Indeed, the toasting was not over yet. Enough time had elapsed, since it had become evident that she was going to depart by water, for the following to have been improvised by one of the crowd of domesticated poets who went round with Kit-Cats.
Off the sea came Aphrodite,
To the Greeks whose lust was mighty.
Soft of wit and firm of P-,
Romans worshipped foam-borne Venus.
’Pon the River dark as wine,
Rides Britons’ love-queen, Caroline.
“That is lovely,” Johann said. “It appears that Dr. Waterhouse shall have some explaining to do, at his Clubb.”
“As shall I,” Caroline said, “to my husband.”
From Billingsgate a lone wag was chanting
May her Womb
Be Popery’s Tomb
But pray the German
Keeps his sperm in.
He was immediately shouted down by indignant, even scandalized Kit-Cats. Really! Some chaps knew no bounds! Someone drew a sword halfway, and made a great show of having to be restrained, all the while glancing river-wards to be sure his gallantry was being noted by Caroline.

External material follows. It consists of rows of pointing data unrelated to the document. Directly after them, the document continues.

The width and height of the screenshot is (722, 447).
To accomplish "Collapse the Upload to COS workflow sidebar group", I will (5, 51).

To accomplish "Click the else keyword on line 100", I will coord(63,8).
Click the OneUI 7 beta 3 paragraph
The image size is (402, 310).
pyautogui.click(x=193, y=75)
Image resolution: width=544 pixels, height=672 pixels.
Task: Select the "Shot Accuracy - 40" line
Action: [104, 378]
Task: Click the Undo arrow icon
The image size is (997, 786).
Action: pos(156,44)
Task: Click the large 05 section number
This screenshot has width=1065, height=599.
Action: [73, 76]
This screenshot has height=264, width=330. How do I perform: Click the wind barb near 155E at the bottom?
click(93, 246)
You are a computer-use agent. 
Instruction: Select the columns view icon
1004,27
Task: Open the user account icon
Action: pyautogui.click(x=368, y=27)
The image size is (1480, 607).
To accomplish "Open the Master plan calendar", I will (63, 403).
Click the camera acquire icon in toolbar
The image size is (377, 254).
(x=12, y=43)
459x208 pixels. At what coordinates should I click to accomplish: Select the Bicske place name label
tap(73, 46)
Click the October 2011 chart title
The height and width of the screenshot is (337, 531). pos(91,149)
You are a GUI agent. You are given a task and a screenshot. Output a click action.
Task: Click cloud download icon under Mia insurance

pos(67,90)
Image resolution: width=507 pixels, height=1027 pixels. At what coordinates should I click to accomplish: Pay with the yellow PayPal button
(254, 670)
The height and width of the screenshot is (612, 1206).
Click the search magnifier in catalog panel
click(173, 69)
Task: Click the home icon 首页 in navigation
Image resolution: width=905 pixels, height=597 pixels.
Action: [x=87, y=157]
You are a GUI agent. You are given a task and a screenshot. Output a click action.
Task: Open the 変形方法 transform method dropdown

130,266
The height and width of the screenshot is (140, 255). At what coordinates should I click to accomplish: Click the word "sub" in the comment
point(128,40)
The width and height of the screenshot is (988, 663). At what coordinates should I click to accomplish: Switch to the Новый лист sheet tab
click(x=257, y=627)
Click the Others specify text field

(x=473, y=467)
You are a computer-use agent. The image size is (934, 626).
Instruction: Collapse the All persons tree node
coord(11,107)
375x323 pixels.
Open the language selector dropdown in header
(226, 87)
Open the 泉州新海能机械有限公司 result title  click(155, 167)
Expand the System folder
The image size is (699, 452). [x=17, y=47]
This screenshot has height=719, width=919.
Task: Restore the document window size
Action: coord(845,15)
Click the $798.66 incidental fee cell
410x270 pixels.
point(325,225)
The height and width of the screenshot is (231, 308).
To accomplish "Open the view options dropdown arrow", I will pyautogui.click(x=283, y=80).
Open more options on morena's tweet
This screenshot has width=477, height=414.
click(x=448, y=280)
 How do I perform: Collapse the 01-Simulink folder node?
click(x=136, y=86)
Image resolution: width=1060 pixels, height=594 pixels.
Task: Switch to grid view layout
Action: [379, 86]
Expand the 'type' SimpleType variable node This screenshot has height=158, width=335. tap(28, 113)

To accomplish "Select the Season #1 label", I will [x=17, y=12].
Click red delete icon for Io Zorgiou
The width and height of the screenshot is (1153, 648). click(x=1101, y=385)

But the longboat had been swallowed by shadow, from their point of view. The sword-fight fizzled. The Kit-Cat Caravan began to mount up: and so the last they saw of the Clubb were scintillations of cut-crystal stirrup-cups and of the silver trays on which they were brought around, faint as gleaming of fish-scales on the black waters that lapped at Billingsgate Stairs.
“I pray that we are vanishing from their ken as much as they from ours,” Johann said. “We are going downriver some miles to make rendezvous with a sloop that rides at anchor before Greenwich. If we board the sloop quickly and get underway without delay, perhaps no one shall know that your royal highness is aboard.”
“It is all a great farce,” was Princess Caroline’s verdict. In the darkness she could not see Johann collapsing, but she could see the air coming out of him. “I am sorry,” she said.
“On the contrary. La belle dame sans merci is a role that becomes you-’twill serve you well when you are Queen, and Greenwich is one of your country houses.”
“I am being without mercy to myself,” Caroline said, “not just to you. It was stupid for me to have come to England.”
“On the contrary-you were not safe, in Hanover, from that assassin.”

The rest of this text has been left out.